The finish of 2019 was stark, and pleasant, in contrast to the same time period in 2018. Global stock markets enjoyed strong growth in Q4. Bonds had positive returns at the end of the year also, but saw the majority of their returns early in 2019. Nearly every major investment index had above average returns for the year 2019.
Keeping all of that in mind, investors should not expect a repeat for 2020. In fact, very few people predicated high returns for 2019. Predicting short-term returns on investment markets is a rather fickle thing to do, and very few people do it well. The talking heads of financial media are predictably going to tell you about how stock markets perform in election years, as we approach November 3rd. Stock markets are typically up in election years. The US stock market is up most years though, so maybe we shouldn’t put too much credence in these factoids. Political preferences aside, the correlations between controlling party and stock market returns glean little insight for investing. Many of the pundits claimed that a Trump victory in 2016 would plummet the stock markets.
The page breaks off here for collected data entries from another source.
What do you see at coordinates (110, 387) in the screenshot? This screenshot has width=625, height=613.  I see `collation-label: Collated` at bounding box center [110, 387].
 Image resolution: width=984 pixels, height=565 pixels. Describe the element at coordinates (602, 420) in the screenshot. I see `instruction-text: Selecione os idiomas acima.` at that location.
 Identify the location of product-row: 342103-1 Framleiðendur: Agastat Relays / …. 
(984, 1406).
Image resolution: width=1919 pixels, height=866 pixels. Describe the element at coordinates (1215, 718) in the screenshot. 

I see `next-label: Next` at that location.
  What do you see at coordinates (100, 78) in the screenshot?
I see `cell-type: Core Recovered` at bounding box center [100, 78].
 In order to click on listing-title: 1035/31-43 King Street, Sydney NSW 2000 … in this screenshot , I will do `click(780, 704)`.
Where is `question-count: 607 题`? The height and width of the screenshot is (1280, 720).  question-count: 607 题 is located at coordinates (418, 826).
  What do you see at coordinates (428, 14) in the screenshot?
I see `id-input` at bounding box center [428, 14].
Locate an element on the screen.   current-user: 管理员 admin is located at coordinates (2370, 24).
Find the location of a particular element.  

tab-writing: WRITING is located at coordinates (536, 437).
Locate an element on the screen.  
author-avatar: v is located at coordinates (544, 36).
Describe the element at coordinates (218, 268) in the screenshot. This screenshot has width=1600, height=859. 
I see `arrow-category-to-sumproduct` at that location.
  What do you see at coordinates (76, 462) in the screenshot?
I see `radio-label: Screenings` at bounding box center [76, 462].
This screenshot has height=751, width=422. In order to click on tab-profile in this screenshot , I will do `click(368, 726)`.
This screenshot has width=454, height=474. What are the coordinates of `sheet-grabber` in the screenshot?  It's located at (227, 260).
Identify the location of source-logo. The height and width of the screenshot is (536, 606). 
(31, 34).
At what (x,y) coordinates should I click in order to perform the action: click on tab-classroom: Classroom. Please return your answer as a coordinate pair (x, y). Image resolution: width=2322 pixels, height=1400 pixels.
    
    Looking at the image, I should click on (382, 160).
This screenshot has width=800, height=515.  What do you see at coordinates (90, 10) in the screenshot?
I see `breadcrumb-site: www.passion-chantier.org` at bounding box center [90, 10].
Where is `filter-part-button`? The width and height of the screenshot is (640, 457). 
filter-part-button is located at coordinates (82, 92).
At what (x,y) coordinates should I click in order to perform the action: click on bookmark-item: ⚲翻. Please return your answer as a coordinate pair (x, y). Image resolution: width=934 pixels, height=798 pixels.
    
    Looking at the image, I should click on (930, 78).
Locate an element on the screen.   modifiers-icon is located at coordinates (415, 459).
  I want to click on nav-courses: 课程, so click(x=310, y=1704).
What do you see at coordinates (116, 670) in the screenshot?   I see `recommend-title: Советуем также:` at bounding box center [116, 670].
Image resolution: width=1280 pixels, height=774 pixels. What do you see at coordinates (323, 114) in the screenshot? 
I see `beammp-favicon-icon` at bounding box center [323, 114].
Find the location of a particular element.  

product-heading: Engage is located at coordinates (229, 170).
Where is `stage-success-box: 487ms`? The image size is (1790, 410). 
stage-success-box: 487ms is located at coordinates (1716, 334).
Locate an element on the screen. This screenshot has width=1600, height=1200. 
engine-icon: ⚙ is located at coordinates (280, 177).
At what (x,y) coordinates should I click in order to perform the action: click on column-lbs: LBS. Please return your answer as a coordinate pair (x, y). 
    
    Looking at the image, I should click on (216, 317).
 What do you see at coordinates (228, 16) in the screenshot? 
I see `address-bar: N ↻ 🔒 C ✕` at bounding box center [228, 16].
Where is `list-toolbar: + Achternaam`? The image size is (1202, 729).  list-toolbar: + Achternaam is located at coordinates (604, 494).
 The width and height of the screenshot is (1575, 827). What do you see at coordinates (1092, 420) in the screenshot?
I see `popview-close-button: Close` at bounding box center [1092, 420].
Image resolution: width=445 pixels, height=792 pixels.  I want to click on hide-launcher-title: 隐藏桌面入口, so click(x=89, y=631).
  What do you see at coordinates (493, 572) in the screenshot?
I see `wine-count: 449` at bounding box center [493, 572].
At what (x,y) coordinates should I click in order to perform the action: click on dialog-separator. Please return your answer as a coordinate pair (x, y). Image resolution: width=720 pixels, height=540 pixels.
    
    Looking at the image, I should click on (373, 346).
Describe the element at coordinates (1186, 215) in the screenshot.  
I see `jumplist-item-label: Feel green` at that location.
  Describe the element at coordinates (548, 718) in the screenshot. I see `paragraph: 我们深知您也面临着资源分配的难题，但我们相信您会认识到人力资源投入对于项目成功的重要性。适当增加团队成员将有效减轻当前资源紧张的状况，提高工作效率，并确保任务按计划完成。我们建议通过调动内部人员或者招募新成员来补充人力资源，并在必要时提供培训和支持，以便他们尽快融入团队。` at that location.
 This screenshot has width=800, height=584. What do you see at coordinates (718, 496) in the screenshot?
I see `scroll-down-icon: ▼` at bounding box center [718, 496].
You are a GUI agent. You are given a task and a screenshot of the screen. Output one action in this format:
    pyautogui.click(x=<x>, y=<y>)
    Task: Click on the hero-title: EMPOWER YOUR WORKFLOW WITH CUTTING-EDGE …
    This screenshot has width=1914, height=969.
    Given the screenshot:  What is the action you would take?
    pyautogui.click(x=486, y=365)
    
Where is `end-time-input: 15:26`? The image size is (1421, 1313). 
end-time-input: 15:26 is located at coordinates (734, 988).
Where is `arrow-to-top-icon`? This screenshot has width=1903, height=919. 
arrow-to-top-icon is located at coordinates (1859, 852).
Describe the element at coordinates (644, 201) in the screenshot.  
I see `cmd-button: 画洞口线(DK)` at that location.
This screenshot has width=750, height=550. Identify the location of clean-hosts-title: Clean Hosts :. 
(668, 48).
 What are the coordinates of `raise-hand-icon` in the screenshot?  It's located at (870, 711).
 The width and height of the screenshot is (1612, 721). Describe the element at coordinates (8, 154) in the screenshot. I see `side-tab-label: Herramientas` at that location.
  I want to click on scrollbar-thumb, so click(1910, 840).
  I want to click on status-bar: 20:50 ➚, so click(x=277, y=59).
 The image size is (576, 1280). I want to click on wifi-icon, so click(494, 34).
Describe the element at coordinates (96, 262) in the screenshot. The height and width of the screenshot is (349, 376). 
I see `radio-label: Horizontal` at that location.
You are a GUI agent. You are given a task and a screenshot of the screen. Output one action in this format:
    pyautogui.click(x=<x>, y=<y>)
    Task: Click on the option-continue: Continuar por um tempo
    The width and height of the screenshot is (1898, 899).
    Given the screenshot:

That also proved to be incorrect. Below is a color-coded chart of the S&P 500 by presidential party in control of the White House. More than not the chart is going up; sometimes it’s red, sometimes it’s blue.
Economic forecasts suggest that consumers in the US are still in good shape with a strong jobs market. Consumer spending makes up about two thirds of the economy. Additionally, the Federal Reserve and European Central Bank are showing that they will continue to be accommodating with policy. While there are no certainties in investing, these both suggest that we could continue to see the investment markets post positive returns. It would not be a prudent time to take extra risks. Revisiting your financial plan and keeping your assets invested for the long term are still the best suggestions.